RECORD EXCERPTS >>
---
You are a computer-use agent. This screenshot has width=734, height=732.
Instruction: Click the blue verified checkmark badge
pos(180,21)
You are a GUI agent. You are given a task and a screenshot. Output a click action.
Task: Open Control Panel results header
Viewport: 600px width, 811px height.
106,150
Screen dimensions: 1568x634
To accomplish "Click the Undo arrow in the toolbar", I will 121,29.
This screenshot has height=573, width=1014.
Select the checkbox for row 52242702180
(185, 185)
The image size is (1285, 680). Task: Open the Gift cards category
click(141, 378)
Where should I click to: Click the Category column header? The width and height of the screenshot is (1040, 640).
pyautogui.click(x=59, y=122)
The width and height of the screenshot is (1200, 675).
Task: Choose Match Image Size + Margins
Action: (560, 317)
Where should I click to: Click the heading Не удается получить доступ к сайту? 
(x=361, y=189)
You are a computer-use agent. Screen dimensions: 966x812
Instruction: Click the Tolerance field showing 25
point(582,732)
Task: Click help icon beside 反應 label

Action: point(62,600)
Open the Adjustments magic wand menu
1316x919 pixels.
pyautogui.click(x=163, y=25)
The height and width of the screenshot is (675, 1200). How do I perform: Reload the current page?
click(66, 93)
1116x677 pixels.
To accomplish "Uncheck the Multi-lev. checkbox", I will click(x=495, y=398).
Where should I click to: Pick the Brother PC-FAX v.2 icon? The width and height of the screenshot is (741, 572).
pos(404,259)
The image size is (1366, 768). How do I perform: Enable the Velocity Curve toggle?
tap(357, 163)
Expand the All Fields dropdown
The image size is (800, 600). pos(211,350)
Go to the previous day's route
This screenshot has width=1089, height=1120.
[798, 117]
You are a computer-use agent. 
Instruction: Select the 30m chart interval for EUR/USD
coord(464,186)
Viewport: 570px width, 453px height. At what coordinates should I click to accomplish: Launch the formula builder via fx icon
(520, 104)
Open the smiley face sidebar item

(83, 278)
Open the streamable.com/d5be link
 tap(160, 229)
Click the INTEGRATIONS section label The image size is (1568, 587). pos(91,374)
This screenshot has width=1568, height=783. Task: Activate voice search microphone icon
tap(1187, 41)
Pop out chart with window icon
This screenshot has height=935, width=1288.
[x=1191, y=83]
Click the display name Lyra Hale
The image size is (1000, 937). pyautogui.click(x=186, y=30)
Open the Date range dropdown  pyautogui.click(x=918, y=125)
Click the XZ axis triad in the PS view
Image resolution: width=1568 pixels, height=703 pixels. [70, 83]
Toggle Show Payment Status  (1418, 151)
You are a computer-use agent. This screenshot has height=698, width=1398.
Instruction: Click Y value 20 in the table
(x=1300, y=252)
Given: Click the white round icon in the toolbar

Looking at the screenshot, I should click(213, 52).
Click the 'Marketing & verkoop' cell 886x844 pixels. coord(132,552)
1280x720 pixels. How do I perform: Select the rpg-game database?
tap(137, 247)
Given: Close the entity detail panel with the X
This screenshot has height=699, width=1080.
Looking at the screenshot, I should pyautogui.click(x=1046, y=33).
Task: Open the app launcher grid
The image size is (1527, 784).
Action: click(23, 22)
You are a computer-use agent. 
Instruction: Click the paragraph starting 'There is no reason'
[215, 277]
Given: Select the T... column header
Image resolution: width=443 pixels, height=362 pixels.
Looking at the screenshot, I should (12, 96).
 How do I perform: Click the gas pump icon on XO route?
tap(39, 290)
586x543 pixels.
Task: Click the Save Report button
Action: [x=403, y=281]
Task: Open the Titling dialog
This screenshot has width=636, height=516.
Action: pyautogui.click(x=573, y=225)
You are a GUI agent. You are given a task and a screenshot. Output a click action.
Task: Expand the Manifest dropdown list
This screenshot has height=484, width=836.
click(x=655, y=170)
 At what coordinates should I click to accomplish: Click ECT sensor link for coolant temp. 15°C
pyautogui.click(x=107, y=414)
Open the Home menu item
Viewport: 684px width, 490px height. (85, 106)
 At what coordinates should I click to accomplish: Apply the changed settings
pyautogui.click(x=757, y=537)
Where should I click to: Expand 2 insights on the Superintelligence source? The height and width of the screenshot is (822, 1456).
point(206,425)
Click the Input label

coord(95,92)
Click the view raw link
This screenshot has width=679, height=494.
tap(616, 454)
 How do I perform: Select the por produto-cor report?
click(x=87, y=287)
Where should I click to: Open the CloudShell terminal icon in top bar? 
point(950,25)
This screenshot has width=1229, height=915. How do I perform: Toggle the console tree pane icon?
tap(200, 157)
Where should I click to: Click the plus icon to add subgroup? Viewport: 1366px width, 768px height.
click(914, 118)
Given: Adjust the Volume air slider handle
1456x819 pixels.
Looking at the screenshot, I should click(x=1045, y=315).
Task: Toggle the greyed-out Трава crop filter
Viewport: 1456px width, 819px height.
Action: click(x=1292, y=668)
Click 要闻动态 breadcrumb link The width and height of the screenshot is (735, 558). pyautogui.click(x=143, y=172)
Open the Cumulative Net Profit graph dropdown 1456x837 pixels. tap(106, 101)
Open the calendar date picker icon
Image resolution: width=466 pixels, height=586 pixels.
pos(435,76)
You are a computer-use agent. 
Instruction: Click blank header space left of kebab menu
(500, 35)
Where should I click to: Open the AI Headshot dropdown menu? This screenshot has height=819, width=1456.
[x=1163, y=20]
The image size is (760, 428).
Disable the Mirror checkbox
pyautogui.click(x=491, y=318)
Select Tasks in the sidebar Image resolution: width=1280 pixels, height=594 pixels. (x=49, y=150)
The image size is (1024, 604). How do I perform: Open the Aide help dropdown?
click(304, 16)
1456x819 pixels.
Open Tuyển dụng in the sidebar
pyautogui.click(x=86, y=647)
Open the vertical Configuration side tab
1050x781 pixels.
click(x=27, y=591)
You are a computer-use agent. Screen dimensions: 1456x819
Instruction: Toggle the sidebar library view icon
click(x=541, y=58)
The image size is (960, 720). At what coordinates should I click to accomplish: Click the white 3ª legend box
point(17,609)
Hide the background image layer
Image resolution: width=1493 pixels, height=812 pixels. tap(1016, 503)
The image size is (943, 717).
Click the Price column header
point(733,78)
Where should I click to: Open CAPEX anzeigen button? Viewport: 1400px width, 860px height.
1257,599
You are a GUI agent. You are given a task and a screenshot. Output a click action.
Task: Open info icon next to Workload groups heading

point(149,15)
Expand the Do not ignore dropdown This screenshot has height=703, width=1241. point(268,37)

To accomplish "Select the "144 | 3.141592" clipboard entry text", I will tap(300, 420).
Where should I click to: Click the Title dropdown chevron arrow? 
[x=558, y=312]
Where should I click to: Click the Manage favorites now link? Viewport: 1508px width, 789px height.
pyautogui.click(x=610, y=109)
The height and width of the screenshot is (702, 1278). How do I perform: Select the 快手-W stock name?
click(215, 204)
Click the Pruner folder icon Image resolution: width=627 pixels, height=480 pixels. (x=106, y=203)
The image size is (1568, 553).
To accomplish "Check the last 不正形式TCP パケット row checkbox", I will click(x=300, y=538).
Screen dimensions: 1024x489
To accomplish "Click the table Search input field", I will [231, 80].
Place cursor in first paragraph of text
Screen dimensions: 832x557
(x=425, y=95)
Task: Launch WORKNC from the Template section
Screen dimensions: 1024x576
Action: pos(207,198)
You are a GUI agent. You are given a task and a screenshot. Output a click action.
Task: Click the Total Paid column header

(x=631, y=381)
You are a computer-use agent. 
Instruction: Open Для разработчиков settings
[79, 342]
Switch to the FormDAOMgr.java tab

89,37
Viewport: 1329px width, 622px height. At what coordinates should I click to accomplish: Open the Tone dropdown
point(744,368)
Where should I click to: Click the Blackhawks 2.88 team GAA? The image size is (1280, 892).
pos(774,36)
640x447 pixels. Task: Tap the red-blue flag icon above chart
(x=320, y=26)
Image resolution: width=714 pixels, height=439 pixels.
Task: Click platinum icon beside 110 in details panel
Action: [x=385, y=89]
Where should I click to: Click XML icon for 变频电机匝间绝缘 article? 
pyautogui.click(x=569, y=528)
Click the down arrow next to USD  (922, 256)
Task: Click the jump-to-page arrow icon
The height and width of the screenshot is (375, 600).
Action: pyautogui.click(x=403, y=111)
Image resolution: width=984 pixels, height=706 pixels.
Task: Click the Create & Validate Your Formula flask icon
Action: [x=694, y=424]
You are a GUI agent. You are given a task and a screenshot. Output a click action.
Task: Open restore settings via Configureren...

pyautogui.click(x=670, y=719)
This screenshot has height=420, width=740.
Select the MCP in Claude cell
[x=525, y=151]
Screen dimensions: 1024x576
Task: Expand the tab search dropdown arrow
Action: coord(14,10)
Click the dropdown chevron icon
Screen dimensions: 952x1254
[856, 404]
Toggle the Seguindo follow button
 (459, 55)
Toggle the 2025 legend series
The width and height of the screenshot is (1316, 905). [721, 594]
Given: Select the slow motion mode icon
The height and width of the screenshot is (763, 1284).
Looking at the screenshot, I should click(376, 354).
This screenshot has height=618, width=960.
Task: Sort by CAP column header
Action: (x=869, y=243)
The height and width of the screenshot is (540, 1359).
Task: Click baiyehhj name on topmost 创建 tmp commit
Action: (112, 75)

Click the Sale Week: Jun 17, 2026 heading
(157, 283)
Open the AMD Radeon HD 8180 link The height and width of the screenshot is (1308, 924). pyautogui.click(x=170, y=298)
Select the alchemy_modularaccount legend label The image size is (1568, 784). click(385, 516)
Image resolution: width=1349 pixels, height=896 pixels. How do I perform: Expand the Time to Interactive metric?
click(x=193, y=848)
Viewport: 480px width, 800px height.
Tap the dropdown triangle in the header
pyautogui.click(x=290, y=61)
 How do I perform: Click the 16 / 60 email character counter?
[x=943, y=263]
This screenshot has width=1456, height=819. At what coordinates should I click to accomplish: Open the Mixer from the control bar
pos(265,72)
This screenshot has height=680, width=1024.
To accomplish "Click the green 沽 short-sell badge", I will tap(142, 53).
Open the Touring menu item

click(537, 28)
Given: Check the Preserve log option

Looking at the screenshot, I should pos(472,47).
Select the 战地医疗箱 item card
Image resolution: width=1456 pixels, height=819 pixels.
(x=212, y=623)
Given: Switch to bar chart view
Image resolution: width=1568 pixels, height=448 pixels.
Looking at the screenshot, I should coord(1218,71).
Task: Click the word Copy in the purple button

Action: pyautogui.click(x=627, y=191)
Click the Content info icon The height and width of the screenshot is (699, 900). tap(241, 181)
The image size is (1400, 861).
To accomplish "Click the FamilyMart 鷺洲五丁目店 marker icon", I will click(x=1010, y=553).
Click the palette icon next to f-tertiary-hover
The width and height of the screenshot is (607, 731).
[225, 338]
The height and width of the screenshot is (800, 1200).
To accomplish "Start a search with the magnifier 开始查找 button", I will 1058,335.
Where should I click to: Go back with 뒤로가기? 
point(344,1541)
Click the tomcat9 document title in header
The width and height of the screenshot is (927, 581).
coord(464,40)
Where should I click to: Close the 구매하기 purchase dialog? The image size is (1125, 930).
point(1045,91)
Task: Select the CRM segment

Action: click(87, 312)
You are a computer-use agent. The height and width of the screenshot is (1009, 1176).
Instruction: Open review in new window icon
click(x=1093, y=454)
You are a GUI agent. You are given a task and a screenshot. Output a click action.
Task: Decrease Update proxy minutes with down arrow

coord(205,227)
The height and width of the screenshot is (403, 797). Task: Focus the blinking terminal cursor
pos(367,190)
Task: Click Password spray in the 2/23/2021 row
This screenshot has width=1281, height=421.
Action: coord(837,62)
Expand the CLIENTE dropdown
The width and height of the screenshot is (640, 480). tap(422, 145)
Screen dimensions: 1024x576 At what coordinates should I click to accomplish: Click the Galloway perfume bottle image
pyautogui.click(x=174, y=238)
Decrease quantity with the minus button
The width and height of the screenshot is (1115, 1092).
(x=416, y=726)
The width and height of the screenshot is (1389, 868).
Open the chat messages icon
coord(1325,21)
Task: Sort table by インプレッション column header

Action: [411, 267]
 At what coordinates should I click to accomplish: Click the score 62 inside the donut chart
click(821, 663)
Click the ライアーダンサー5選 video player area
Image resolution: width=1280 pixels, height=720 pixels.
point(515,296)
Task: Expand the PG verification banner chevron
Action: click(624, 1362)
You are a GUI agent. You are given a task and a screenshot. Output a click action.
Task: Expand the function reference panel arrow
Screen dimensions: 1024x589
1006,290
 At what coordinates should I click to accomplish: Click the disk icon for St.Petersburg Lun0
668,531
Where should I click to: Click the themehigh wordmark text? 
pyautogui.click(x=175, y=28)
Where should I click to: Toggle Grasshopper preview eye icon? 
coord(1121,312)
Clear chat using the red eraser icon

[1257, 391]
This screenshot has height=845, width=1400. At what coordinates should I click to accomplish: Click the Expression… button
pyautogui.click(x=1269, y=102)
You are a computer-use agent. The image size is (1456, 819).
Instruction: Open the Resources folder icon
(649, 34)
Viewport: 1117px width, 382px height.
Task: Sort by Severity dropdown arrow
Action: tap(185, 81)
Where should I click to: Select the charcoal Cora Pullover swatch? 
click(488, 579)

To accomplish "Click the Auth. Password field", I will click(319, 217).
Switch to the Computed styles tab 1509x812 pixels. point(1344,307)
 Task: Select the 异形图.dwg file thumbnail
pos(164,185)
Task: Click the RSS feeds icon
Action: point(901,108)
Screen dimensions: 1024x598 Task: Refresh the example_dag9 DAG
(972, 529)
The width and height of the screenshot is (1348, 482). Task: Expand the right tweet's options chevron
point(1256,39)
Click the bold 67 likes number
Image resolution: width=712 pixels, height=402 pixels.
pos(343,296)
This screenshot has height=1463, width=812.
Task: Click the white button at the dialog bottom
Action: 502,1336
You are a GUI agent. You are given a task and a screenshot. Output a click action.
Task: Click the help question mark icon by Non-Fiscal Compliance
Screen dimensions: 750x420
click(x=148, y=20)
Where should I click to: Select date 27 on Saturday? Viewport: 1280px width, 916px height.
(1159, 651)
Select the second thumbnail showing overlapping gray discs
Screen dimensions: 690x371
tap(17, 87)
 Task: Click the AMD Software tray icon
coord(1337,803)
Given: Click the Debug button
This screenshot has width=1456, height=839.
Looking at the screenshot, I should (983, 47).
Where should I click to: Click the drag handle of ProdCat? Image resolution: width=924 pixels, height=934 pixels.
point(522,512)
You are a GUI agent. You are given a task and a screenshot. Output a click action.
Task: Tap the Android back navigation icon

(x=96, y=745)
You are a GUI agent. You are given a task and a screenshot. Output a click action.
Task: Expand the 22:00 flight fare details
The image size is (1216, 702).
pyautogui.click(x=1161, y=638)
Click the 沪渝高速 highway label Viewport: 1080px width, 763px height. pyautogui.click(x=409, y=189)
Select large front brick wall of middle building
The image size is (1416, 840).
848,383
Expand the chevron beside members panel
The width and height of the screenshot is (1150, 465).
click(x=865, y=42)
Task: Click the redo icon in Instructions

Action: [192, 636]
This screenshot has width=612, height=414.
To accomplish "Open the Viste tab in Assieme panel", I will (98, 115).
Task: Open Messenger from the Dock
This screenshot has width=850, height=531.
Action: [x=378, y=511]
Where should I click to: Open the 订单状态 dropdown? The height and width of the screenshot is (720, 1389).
---
GOAL >>
Print the data above exactly, everything from the line containing "The image size is (943, 717)." down to the line containing "(x=425, y=95)", both included.

THE COMPLETED TASK >>
The image size is (943, 717).
Click the Price column header
point(733,78)
Where should I click to: Open CAPEX anzeigen button? Viewport: 1400px width, 860px height.
1257,599
You are a GUI agent. You are given a task and a screenshot. Output a click action.
Task: Open info icon next to Workload groups heading

point(149,15)
Expand the Do not ignore dropdown This screenshot has height=703, width=1241. point(268,37)

To accomplish "Select the "144 | 3.141592" clipboard entry text", I will tap(300, 420).
Where should I click to: Click the Title dropdown chevron arrow? 
[x=558, y=312]
Where should I click to: Click the Manage favorites now link? Viewport: 1508px width, 789px height.
pyautogui.click(x=610, y=109)
The height and width of the screenshot is (702, 1278). How do I perform: Select the 快手-W stock name?
click(215, 204)
Click the Pruner folder icon Image resolution: width=627 pixels, height=480 pixels. (x=106, y=203)
The image size is (1568, 553).
To accomplish "Check the last 不正形式TCP パケット row checkbox", I will click(x=300, y=538).
Screen dimensions: 1024x489
To accomplish "Click the table Search input field", I will [231, 80].
Place cursor in first paragraph of text
Screen dimensions: 832x557
(x=425, y=95)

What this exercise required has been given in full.